Overland is clearly still in good hands.

Overland 214

Jeff Sparrow (editor), Overland 214 Autumn 2014

Overland-214There’s something irresistible about triplets: faith, hope and charity / birth, copulation and death / the three Graces / thesis, antithesis, synthesis / silence, exile, cunning … they’re everywhere. Overland‘s deputy editor Jacinda Woodhead invokes a nice one in this issue’s Editorial: for 60 years, she says, the journal has been encouraging dissent, interrogation and craft. It’s not just a pretty phrase: there’s plenty of all three in this issue, including in the first essay, Welcome to Curtin by Avan Judd Stallard, which comes craftily at Australia’s treatment of asylum seekers. It’s a memoir of working in the Curtin detention centre: prevented by the threat of seven years in prison from talking about the treatment of detainees, he describes instead the relationships and attitudes of the workers, with a short story writer’s eye for structure and significant detail.

Stored items:

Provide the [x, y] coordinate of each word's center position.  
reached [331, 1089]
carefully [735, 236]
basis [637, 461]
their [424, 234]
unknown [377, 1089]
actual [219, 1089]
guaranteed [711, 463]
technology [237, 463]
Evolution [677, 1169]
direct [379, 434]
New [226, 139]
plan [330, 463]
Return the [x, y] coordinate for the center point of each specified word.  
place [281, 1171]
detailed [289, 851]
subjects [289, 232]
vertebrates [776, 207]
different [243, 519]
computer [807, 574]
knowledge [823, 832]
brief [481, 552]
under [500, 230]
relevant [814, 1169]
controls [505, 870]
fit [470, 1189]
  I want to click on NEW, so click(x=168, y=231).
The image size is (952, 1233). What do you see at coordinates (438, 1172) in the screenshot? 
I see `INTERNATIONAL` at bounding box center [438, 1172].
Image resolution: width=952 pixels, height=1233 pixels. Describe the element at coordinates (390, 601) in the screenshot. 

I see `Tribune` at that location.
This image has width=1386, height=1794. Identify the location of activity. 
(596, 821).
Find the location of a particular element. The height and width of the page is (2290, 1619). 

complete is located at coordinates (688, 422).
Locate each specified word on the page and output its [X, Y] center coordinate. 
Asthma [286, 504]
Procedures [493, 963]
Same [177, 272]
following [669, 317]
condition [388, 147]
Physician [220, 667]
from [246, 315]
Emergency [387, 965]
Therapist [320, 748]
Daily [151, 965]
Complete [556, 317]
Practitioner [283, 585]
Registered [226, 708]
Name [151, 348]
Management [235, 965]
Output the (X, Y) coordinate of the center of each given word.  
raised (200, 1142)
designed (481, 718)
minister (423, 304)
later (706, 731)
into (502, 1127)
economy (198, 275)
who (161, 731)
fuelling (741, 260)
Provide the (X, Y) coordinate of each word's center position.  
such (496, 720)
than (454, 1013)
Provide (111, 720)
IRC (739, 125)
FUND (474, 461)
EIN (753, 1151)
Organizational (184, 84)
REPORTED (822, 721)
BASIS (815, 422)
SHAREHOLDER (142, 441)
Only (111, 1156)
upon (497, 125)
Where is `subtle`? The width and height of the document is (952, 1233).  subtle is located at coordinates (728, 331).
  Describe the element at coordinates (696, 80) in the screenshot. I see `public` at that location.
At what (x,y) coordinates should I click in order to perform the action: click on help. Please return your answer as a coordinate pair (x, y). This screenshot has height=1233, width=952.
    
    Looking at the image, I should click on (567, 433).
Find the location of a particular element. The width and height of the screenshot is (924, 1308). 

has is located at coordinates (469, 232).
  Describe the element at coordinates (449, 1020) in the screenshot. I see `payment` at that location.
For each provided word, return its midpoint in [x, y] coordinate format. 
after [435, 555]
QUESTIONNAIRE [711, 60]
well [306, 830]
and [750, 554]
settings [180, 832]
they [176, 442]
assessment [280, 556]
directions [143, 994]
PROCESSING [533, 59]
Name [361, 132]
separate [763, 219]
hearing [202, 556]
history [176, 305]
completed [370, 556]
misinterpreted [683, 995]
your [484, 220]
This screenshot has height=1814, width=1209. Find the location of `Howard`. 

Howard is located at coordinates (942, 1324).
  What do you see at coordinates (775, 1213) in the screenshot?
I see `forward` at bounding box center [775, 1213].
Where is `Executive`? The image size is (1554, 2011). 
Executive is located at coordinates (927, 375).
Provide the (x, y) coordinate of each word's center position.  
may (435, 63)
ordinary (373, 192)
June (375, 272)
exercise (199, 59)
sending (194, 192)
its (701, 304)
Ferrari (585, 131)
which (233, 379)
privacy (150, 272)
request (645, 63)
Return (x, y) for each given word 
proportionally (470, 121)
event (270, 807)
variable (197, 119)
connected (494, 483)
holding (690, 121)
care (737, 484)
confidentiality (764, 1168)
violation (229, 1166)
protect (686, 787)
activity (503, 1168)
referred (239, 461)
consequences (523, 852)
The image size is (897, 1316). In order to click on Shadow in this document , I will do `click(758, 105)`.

#### Required tasks:
a - Sum up the review of Overland 214 in two sentences.
b - Turn the review's paragraph containing "There's something irresistible about triplets" into a bulleted list that keeps its main facts.
The rows are separate material and have nothing to do with the review.

#### Problem solutions:
a - The review notes that deputy editor Jacinda Woodhead's Editorial says the journal has encouraged dissent, interrogation and craft for 60 years, and it finds plenty of all three in this issue. It highlights the first essay, Avan Judd Stallard's Welcome to Curtin, a memoir of working in the Curtin detention centre that describes the workers' relationships and attitudes because the threat of seven years in prison stops him from talking about how detainees are treated.

b -
- Triplets are irresistible and everywhere: faith, hope and charity; birth, copulation and death; the three Graces; thesis, antithesis, synthesis; silence, exile, cunning.
- In this issue's Editorial, deputy editor Jacinda Woodhead says the journal has encouraged dissent, interrogation and craft for 60 years.
- This issue has plenty of all three.
- The first essay, Welcome to Curtin by Avan Judd Stallard, comes craftily at Australia's treatment of asylum seekers.
- It is a memoir of working in the Curtin detention centre.
- The threat of seven years in prison prevents him from talking about how detainees are treated. So he describes the workers' relationships and attitudes instead, with a short story writer's eye for structure and significant detail.